Rileggendo la sua carriera da romanista, se le fosse offerta la possibilità di rigiocarne una sola tra Roma-Liverpool e Roma-Lecce quale sceglierebbe?
«Roma-Liverpool, senza pensarci un attimo. Col Lecce accadde qualcosa di inspiegabile, che ancora oggi nessuno è riuscito a capire, una specie di cortocircuito. Contro il Liverpool fummo condannati dagli episodi, dalle assenze che ci privarono di molti rigoristi, me compreso; inoltre c’era in ballo la Coppa dei Campioni, l’approdo a una grandezza definitiva. Per questo vorrei rigiocarla, considerato che avevamo anche trovato il vantaggio nei rigori con la botta di Ago, il Capitano. Scrivilo con la maiuscola, per favore».
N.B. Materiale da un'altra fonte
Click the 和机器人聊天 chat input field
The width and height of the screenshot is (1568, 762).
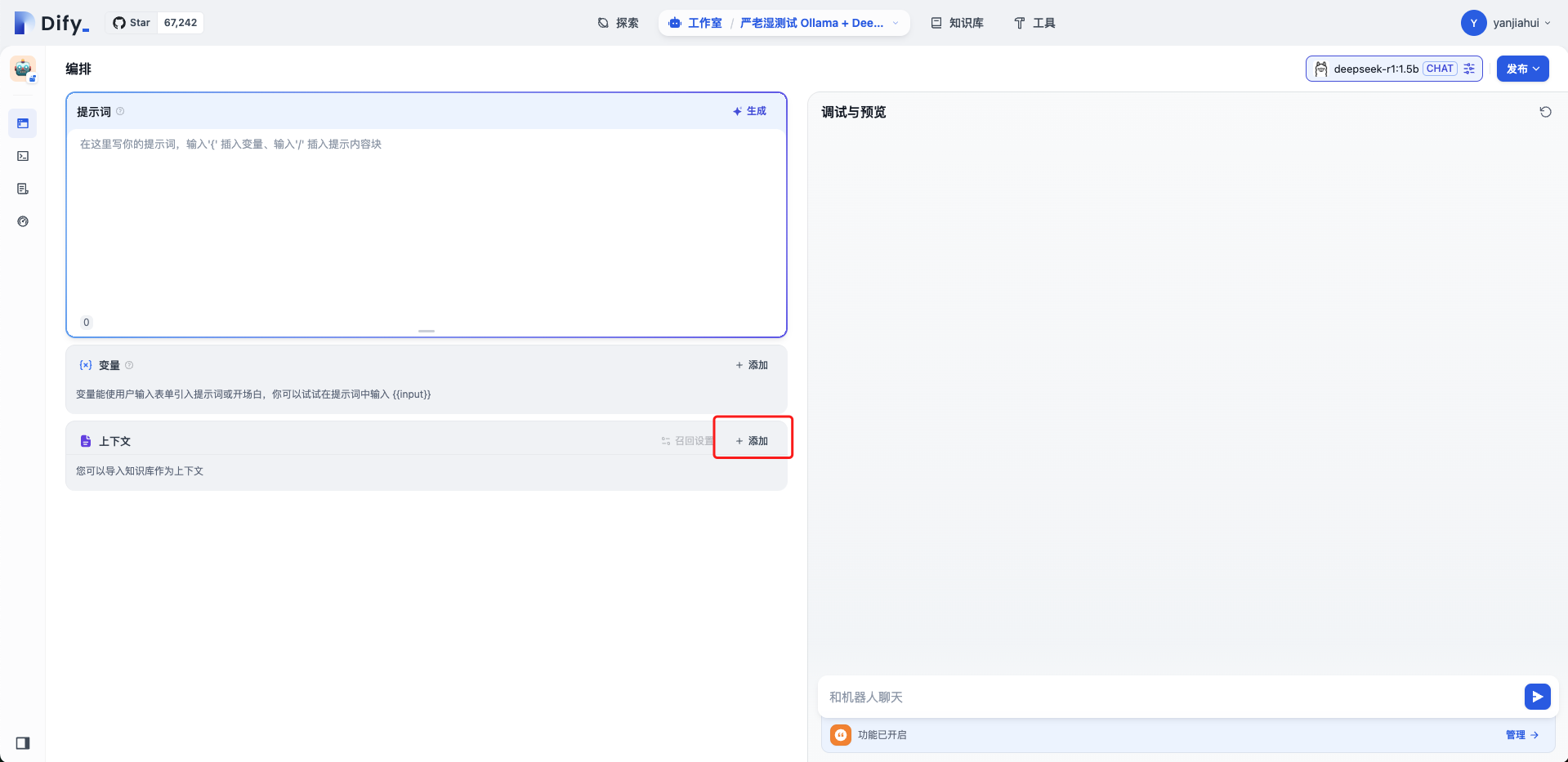pyautogui.click(x=1168, y=697)
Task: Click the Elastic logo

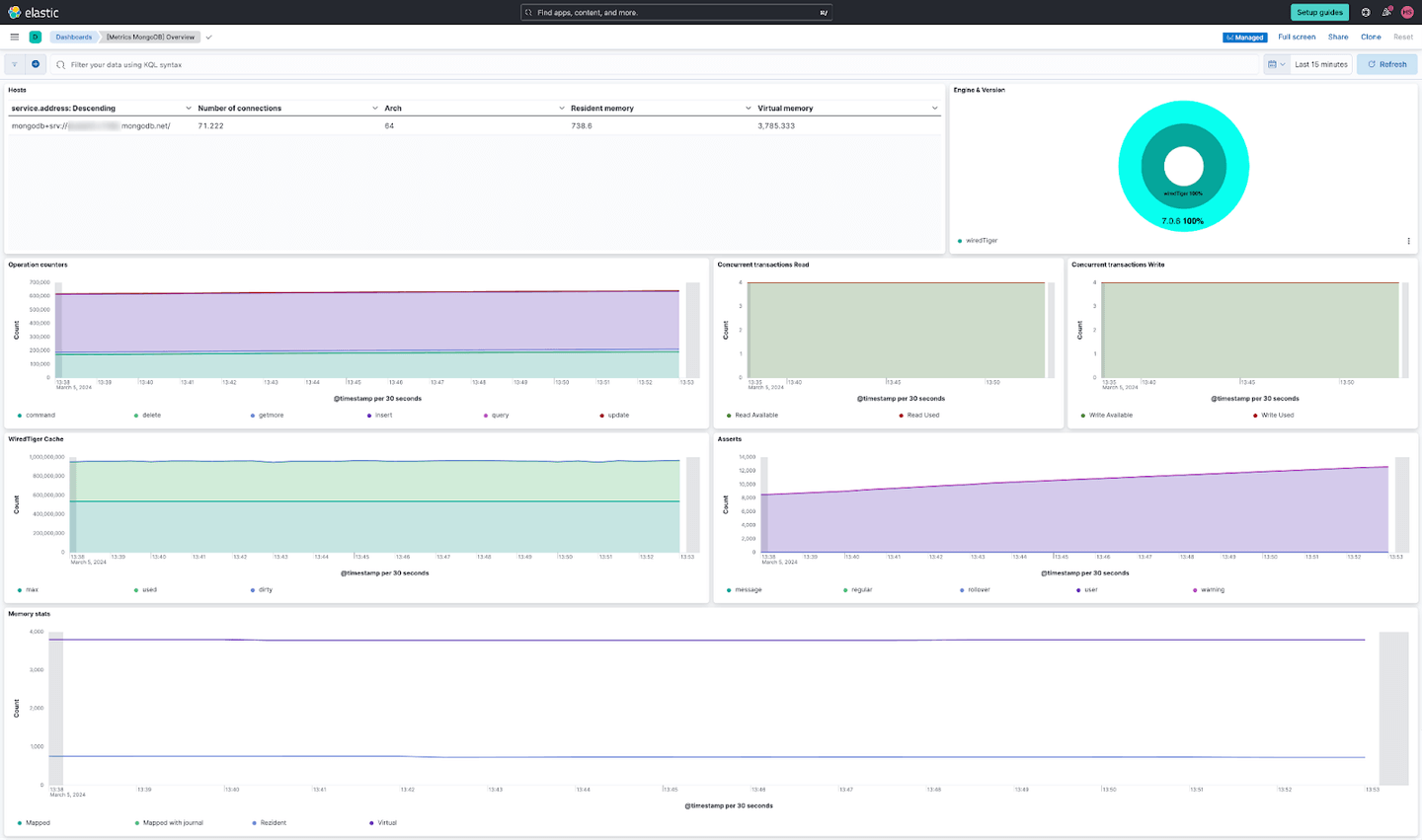Action: [x=34, y=12]
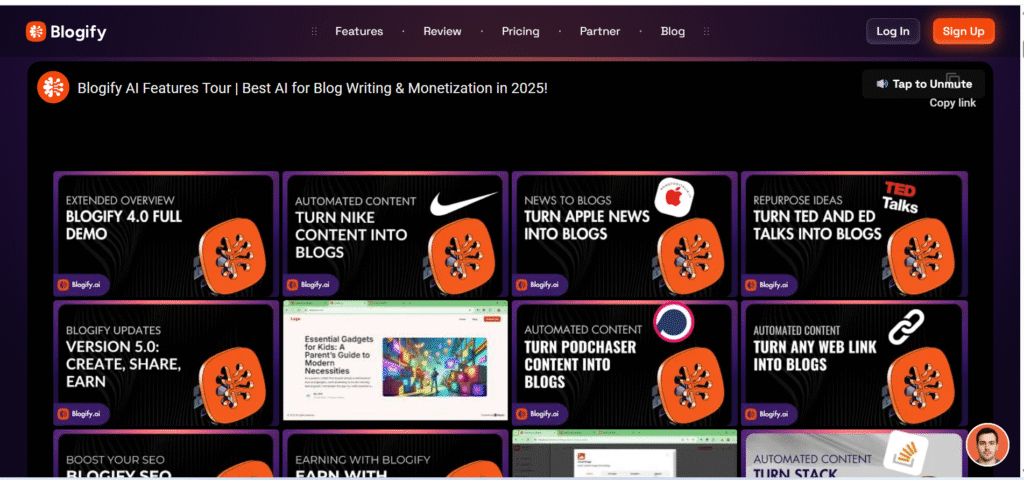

Quante volte ha ripensato a lui?
«Tante, sempre. Ultimamente, anzi, ci penso di più. Un grande amico, uno di quelli che anche se ci sentivamo raramente, sapevo sempre che c’era, che ci sarebbe stato. Mi sono spesso chiesto cosa avrei, cosa avremmo, anzi, potuto fare in più tutti noi, amici ed ex compagni. Si teneva tutto dentro; era un uomo ancora più grande di quanto già appariva, dalla moralità specchiata, dal carisma naturale. Trasudava autorevolezza, perché gli bastava mezza parola per darci coraggio. Proprio per questo, io il suo gesto non l’ho mai giudicato».
Venendo al presente, che momento attraversano Genoa e Roma?
«A Genova Vieira ha capito il lavoro che c’è da fare, anche se io non avrei mai mandato via Gilardino, uno che aveva già dimostrato di saper guidare un gruppo anche attraverso le difficoltà. La Roma deve fare più punti possibile in campionato ma al tempo stesso onorare al meglio le due coppe».
Da centravanti a centravanti, come le sembra l’inserimento di Dovbyk nel campionato italiano?
«Il rigore di Bologna può essere importante psicologicamente, ha avuto la freddezza di aspettare il movimento del portiere. Fino a quel momento non aveva quasi mai concluso verso la porta, però, come a Milano e nel derby, l’ho visto “dentro” le partite in fase di appoggio e palloni lavorati a beneficio dei compagni».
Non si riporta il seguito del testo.